At the age of 25, Neil Gaiman knew—absolutely knew—he had a splendid idea for a novel. He chose not to write it because he determined the idea was stronger than his writing.

I have always surmised that Gaiman is the unpretentious, down-to-earth sort. He seems genuinely grateful that he gets to tell tales for a living, but it takes a special sort of person to admit to himself that his talent does not yet muster up to his idea. What would have happened if he had pursued his idea for The Graveyard Book twenty years ago? Would it have been a success? Perhaps. But, it certainly would not be the same as it is today.

Reverberations.

Everything Gaiman learned while penning novels and comics and essays and poetry and non-fiction went into The Graveyard Book. He poured the knowledge and experience of a generation into 312 perfect pages. It was a decision that earned him awards and accolades.

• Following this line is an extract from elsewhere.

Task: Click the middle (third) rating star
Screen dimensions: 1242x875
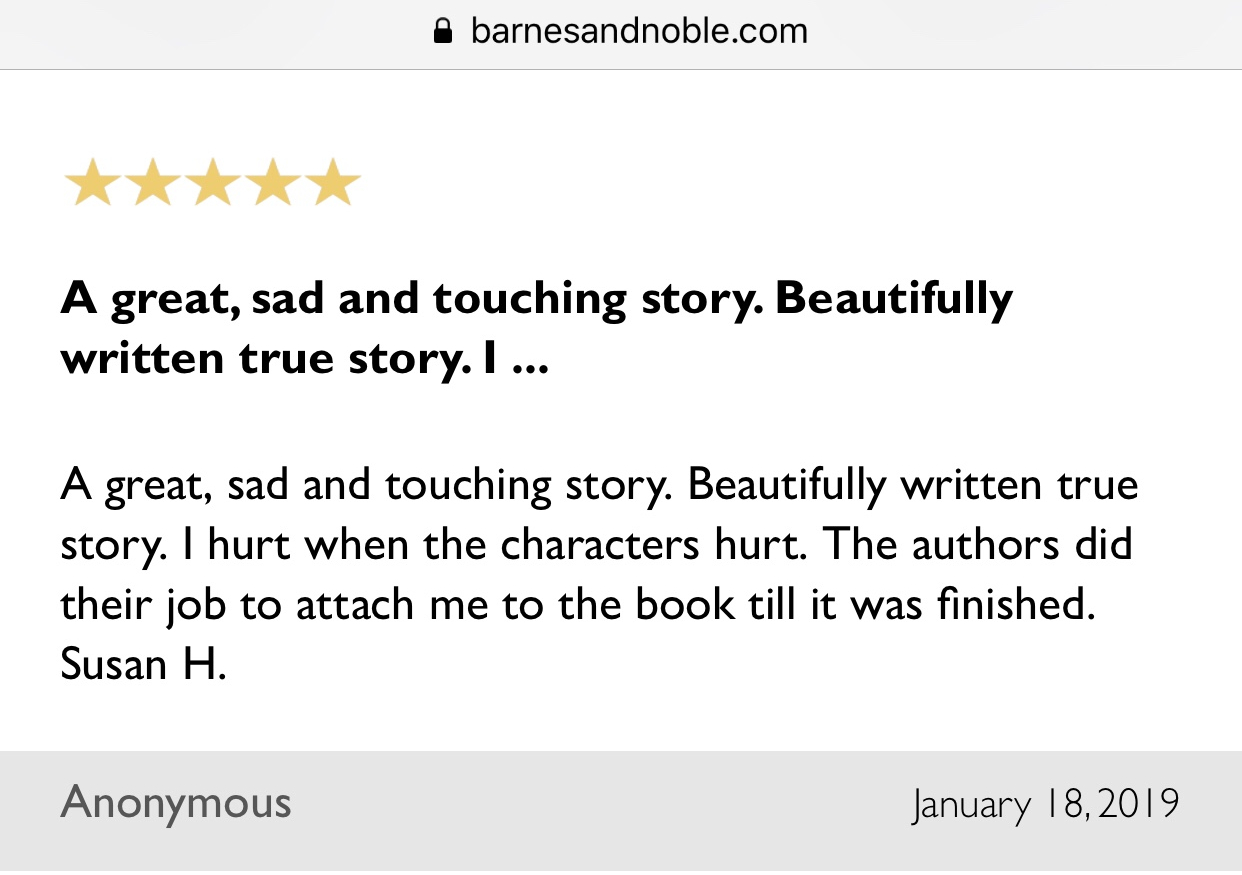Action: pos(211,183)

It was a decision that gave us, the readers, a better book.

I feel it is safe to say that most of us, as humans, have blindly barreled into something we feel is our destiny to do without pausing to think if it is the right time. “If I don’t do this right now,” we think, “someone will come along and do it before me. I will miss my chance.” This is especially true in the arts. Someone else will compose this hit song. Paint this landscape. Make this movie. Write this bestseller. Someone will do it. I must get there first.

Competitive machinations are creative kryptonite.

You simply cannot challenge the unknown entity that is “someone.” If Gaiman has taught us anything through this revelation, it is this: Create for others, on the timeline of the establishment, and the generic will likely follow. Make art for yourself, when the moment is right, and — sometimes — masterpieces happen.